:: SOURCE TEXT ::
--------------------------------------------------

Revision as of 22:33, 22 February 2011

Statement

Suppose k is an algebraically closed field of characteristic zero, and G is a finite group. Let \rho be an Irreducible linear representation (?) of G over k, and \chi be the character corresponding to \rho. Let c be a conjugacy class in G and g \in c be an element. Then:

\frac{|c|\chi(g)}{\chi(1)}

is an algebraic integer.

Related facts

Applications and further results

Breakdown for a field that is not algebraically closed

Further information: cyclic group:Z3

Let G be the cyclic group of order three and \R be the field. G has an irreducible two-dimensional linear representation over \R given by rotation by multiples of 2\pi/3. For a non-identity element g of G, \chi(g) = -1 for the corresponding character, while \chi(1) = 2. Thus, the expression works out to -1/2, which is not an algebraic integer.

Breakdown for a representation that is not irreducible

The same example as the above (the one for breakdown over a field that is not algebraically closed) works. Specifically, the irreducible representation over \R can be viewed as a reducible representation over \mathbb{C}.

--------------------------------------------------

:: DATA SHOWN ::
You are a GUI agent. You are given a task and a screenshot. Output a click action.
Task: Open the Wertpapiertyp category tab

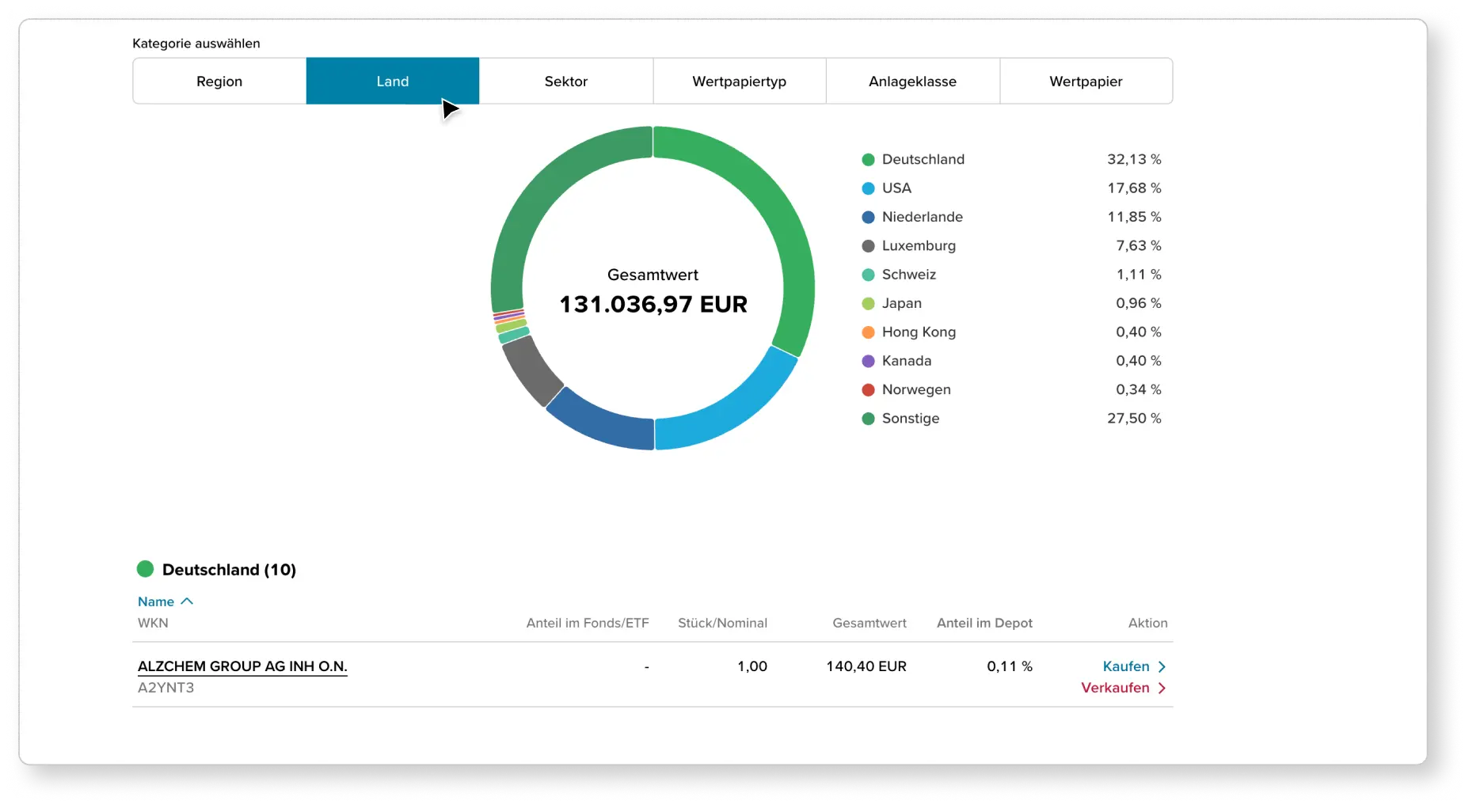[x=738, y=81]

--------------------------------------------------

:: TASKS AND EXERCISES ::
- 1) Please condense the paragraph of the character theory text that begins "Let G be the cyclic group of order three" into a short bulleted list that keeps its main facts.
- 2) Carry on the character theory text from the point where it stops.
The material is separate from the character theory text.

:: RESPONSES PER TASK ::
- 1)
- G is the cyclic group of order three, and the field is ℝ.
- Over ℝ, G has an irreducible two-dimensional representation given by rotation by multiples of 2π/3.
- For a non-identity element g, the character gives χ(g) = -1 and χ(1) = 2.
- The expression therefore equals -1/2, which is not an algebraic integer.

- 2)
Proof

The proof is based on the idea of the convolution algebra on conjugacy classes.

Description of the convolution algebra on conjugacy classes

Let C(G,\mathbb{Z}) be a \mathbb{Z}-subalgebra of the group ring \mathbb{Z}(G) defined as follows: as a group, it is the free Abelian group on all indicator class functions for conjugacy classes. In other words, for each conjugacy class, we have a free generator that corresponds to the sum of elements of that conjugacy class.

The structure constant for multiplication of elements of C(G,\mathbb{Z}) is defined as follows: given conjugacy classes c_1, c_2, c_3, the coefficient of the c_3-indicator function in the product of the c_1-indicator function and the c_2-indicator function is the number of ways of writing g_1g_2 = a where g_i \in c_i, and a a fixed element of c_3.

Note that all the structure constants are integers.

A homomorphism from this convolution algebra to the matrix ring

The representation \rho gives rise to a homomorphism from C(G,\mathbb{Z}) to the matrix ring M_n(k). The indicator function for a conjugacy class c goes to the matrix given by:

\sum_{g \in c} \rho(g).

This sum commutes with \rho(h) for all h, and thus, by Schur's lemma, the sum is a scalar matrix. The trace of the sum is |c|\chi(g), so the sum must be a scalar matrix with scalar entry:

\frac{|c|\chi(g)}{\chi(1)}.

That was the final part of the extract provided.